If this Government truly believes in preserving this shiny red dot, then the onus is on it to build a political system conducive to the growth of alternative parties, as well as the renewal of the ruling party.
- Workers' Party chief and Aljunied GRC MP Low Thia Khiang
Countering religious radicalisation
Foreign religious preachers whose teachings are intolerant of other religious faiths and practices are not welcome in Singapore, said Minister for Home Affairs and Law K. Shanmugam.
He said: "Even if they do not say these things in Singapore, we cannot allow them to build up their following in Singapore because fundamentally those teachings will destroy our society."
In response to MP Alex Yam's parliamentary question about efforts to counter religious radicalisation, Mr Shanmugam said that the local Muslim community and religious organisations have put in "considerable effort" to counter the radical ideology of terrorist groups, and are also tailoring their messages and engagement platforms to reach out to young people.

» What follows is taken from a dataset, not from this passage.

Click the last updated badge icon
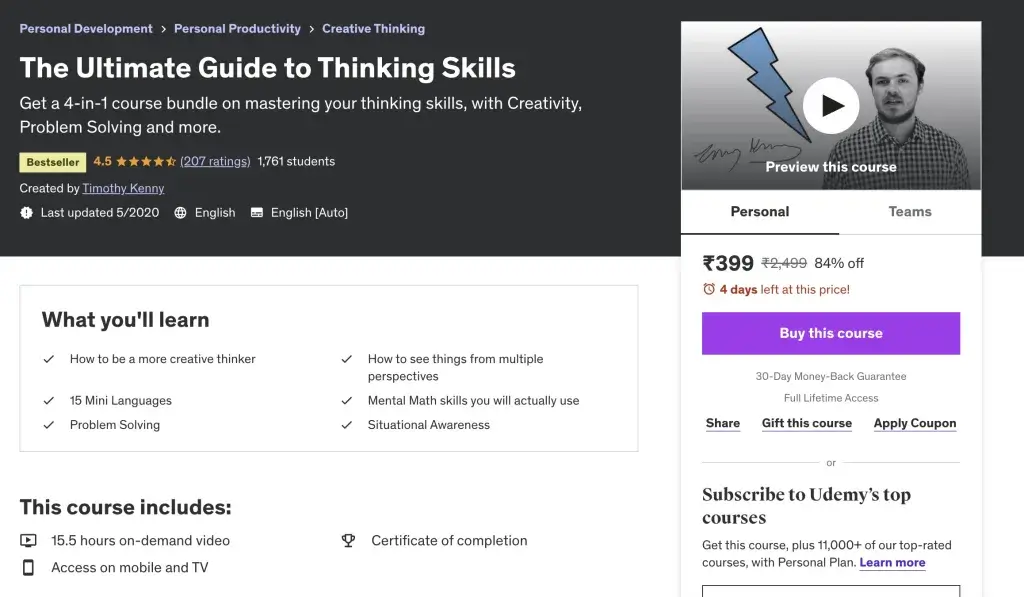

Sexual misconduct by educators
Fourteen cases of sexual misconduct by educators have been prosecuted in court in the past five years, said Minister of State for Education Janil Puthucheary, in response to a parliamentary question about the handling of educator sexual misconduct.
While such educators make up a small minority of the teaching force, he said: "Every case is one case too many. We expect all educators to conduct themselves in a manner which upholds the integrity of the profession and the trust placed in them."
Mr Puthucheary added that during the investigation of such cases, the educators involved are suspended from service so that they are separated from students.
If found guilty, or even in cases where findings are inconclusive but there is a serious breach of professional boundaries, they will be dismissed.
He added that when there is insufficient evidence for a case of sexual or professional misconduct, but sufficient evidence remains to raise genuine concerns, educators will be redeployed to jobs that do not require interaction with students.
Government's long-term planning
One of the things that the Government did not do so well is to plan for the long term, said Nee Soon MP Lee Bee Wah.
This is illustrated by the recent spate of MRT disruptions, she said.
"The problem lies in engineering issues which were not properly addressed from the early days of the MRT system. We didn't train a pool of engineers and technicians to specialise in maintaining the rail system," she said.
Adding that economic benefits cannot be the sole yardstick in decision-making, she said: "Now (Transport) Minister Khaw Boon Wan and his team have the unenviable task of completing a major overhaul while maintaining normal services."
Ms Lee also raised the issue of the maintenance of the Sports Hub, which was off to a rocky start when it faced problems with its grass pitch and roof. Concert-goers even complained about its sound system.
She said: "We have to accept that the Government could have done better, experts from our National Parks Board could have anticipated the problems and exercised more oversight over the project execution, especially with all the public money invested in the project.
"Perhaps (the) Government had drawn the line too fine, too clearly and washed their hands (off the matter) too early."